Cellular uptake and anticancer activity of carboxylated gallium corroles


We report derivatives of gallium(III) tris(pentafluorophenyl)corrole, 1 [Ga(tpfc)], with either sulfonic (2) or carboxylic acids (3, 4) as macrocyclic ring substituents: the aminocaproate derivative, 3 [Ga(ACtpfc)], demonstrated high cytotoxic activity against all NCI60 cell lines derived from nine tumor types and confirmed very high toxicity against melanoma cells, specifically the LOX IMVI and SK-MEL-28 cell lines.

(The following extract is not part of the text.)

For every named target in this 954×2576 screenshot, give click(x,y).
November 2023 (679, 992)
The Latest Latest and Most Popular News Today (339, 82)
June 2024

The toxicities of 1, 2, 3, and 4 [Ga(3-ctpfc)] toward prostate (DU-145), melanoma (SK-MEL-28), breast (MDA-MB-231), and ovarian (OVCAR-3) cancer cells revealed a dependence on the ring substituent: IC_(50) values ranged from 4.8 to >200 µM; and they correlated with the rates of uptake, extent of intracellular accumulation, and lipophilicity. Carboxylated corroles 3 and 4, which exhibited about 10-fold lower IC_(50) values (<20 µM) relative to previous analogs against all four cancer cell lines, displayed high efficacy (E_(max) = 0). Confocal fluorescence imaging revealed facile uptake of functionalized gallium corroles by all human cancer cells that followed the order: 4 >> 3 > 2 >> 1 (intracellular accumulation of gallium corroles was fastest in melanoma cells). We conclude that carboxylated gallium corroles are promising chemotherapeutics with the advantage that they also can be used for tumor imaging.

Additional Information

© 2016 National Academy of Sciences. Contributed by Harry B. Gray, March 1, 2016 (sent for review September 1, 2015; reviewed by David Dolphin and Daniel T. Gryko). Published online before print April 4, 2016. The experimental assistance of Dr. Shane Mangold and software assistance of Dr. Ching Ouyang are gratefully acknowledged. We thank Dr. Brian Armstrong of the Light Microscopy Digital Imaging Core Facility and Dr. Gerald Wuenschell of the Translational Biomarker Discovery Core Facility of the City of Hope Comprehensive Cancer Center for their technical assistance, and the NCI Developmental Therapeutics Program for the 60 cell line screen. This work was supported by a Caltech/COH grant (to J.T. and H.B.G.) and by NIH Grant DK01038 (to H.B.G.). uthor contributions: M.P., J.P., R.H.G., H.B.G., J.T., and P.L. designed research; M.P. and P.L. performed research; M.P. and P.L. contributed new reagents/analytic tools; M.P., J.T., and P.L. analyzed data; and M.P., J.P., R.H.G., H.B.G., J.T., and P.L. wrote the paper. Reviewers: D.D., University of British Columbia; and D.T.G., Polish Academy of Sciences. The authors declare no conflict of interest.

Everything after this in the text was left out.